Romeo Brin (born March 10, 1973]) is a Filipino former amateur boxer. He represented the Philippines in three editions of the Olympic Games (1996, 2000, and 2004), and has captured numerous medals in both lightweight and light-welterweight divisions at the Southeast Asian Games and at the Asian Championships. Throughout his sporting career, Brin has been training for Team Caltex Boxing Club under his head coach and mentor Nolito Velasco.

Brin made his official debut at the 1996 Summer Olympics in Atlanta, where he ousted his opening match to Cuba's Julio González Valladares in men's lightweight division (60 kg), receiving a default score of 13–24.

At the 2000 Summer Olympics in Sydney, Brin was upgraded to light welterweight division (63.5 kg), but lost the same round again to Belarus' Siarhei Bykovski in a close decision of 5–8.

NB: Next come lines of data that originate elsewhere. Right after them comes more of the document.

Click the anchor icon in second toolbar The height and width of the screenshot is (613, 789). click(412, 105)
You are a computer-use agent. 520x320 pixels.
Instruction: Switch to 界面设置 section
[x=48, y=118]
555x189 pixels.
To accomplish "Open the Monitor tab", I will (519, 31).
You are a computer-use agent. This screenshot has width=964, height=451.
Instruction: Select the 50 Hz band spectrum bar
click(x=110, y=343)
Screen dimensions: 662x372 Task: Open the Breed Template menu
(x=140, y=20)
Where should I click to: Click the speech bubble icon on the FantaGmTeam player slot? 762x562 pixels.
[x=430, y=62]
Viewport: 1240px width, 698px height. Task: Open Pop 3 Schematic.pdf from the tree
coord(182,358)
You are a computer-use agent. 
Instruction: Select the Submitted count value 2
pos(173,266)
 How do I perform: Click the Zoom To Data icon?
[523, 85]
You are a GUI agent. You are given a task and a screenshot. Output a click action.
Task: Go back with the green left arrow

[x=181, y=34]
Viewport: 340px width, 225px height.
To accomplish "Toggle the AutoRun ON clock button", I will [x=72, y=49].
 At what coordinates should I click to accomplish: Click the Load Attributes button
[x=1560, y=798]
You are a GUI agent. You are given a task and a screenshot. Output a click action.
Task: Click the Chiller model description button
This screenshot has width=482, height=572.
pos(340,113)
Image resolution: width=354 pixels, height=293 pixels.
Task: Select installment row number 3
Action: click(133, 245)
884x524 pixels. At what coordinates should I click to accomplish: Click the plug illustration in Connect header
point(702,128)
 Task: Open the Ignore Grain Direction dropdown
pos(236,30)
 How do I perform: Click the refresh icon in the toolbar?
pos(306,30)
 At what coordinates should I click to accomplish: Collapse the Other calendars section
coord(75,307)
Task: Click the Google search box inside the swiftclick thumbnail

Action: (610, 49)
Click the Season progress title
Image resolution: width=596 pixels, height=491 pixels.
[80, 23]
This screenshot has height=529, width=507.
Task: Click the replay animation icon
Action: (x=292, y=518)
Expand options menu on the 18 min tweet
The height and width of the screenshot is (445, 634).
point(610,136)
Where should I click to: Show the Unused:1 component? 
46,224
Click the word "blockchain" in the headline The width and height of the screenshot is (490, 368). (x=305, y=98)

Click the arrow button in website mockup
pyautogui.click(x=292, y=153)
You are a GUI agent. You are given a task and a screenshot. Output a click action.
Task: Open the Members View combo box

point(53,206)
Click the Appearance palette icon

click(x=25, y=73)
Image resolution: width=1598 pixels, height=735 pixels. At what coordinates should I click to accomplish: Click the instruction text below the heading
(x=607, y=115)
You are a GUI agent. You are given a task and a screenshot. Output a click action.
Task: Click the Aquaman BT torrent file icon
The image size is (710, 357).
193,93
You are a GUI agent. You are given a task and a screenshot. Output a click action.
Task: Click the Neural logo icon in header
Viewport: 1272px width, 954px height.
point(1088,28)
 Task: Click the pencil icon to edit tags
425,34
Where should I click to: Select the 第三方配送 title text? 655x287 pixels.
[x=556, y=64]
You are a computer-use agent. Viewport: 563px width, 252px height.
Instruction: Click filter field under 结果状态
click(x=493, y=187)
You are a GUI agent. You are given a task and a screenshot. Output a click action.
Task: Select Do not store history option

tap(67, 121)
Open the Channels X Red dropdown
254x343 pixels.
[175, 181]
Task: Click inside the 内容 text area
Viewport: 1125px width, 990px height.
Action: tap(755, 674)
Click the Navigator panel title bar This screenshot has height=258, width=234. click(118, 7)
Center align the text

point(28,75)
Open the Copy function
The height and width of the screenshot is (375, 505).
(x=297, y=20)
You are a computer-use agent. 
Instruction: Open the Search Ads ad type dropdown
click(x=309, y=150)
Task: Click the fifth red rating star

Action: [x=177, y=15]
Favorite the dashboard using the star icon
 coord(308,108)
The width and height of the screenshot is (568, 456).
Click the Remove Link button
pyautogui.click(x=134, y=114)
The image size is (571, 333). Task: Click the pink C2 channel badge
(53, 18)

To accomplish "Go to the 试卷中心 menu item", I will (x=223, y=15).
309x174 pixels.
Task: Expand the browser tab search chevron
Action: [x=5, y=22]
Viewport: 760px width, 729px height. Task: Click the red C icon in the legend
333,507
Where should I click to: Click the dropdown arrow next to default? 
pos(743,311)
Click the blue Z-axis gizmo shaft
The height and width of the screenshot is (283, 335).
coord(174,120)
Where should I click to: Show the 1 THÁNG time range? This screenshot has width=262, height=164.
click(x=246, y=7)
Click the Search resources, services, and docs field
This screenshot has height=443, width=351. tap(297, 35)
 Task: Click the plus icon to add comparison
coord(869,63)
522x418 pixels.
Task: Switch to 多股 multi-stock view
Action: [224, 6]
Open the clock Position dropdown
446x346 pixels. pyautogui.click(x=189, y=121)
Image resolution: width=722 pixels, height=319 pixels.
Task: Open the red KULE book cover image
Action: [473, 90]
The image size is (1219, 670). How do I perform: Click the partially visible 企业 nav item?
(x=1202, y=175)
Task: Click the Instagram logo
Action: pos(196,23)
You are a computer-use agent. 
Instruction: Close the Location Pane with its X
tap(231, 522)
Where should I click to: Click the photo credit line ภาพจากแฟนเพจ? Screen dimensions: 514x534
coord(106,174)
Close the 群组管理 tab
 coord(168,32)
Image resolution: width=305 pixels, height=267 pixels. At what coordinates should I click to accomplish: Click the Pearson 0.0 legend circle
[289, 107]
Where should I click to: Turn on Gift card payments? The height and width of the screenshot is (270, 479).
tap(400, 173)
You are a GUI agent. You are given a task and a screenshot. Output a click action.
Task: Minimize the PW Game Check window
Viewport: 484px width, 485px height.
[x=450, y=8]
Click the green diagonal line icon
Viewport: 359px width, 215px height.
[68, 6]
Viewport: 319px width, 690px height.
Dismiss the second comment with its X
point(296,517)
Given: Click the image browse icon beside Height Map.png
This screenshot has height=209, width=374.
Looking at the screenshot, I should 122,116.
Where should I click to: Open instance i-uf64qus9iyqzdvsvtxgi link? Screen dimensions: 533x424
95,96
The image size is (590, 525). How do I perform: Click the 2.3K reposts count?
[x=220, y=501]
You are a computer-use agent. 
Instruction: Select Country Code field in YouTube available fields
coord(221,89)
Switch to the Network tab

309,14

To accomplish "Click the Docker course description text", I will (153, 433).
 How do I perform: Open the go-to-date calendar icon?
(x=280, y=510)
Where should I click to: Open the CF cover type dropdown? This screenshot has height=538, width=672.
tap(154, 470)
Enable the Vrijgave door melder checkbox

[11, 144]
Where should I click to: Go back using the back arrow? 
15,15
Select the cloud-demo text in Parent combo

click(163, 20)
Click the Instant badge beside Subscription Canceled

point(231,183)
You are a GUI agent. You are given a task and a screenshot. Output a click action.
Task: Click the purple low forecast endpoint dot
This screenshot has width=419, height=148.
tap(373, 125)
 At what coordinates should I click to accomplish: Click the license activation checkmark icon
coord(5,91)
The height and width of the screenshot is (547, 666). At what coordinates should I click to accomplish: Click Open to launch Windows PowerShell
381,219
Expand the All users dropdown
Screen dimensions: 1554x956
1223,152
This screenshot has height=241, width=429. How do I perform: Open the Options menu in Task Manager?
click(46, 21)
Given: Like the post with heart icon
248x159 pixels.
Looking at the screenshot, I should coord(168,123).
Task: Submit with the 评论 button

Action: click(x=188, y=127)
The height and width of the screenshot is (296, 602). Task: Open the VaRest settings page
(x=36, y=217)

Eight years after competing in his Olympic debut, Brin qualified for his third Filipino squad, as a 31-year-old, in the men's light welterweight division (63.5 kg) at the 2004 Summer Olympics in Athens by receiving a berth and capturing the title over Uzbekistan's Dilshod Mahmudov from the Asian Championships in his hometown Puerto Princesa. Brin was also appointed by the Philippine Olympic Committee to carry the Philippine flag in the opening ceremony, as his teammate Christopher Camat (originally selected to take the privilege) decided to witness his action for the next day's bout. Unlike his two previous Games, Brin outclassed Sweden's Patrick Bogere in the opening round with a satisfactory 43–35 triumph, before losing out his next match to Thailand's Manus Boonjumnong in a decisive score of 15–29.

Following an official retirement from his third Olympics, Brin is currently working as a national youth coach for the Amateur Boxing Association of the Philippines.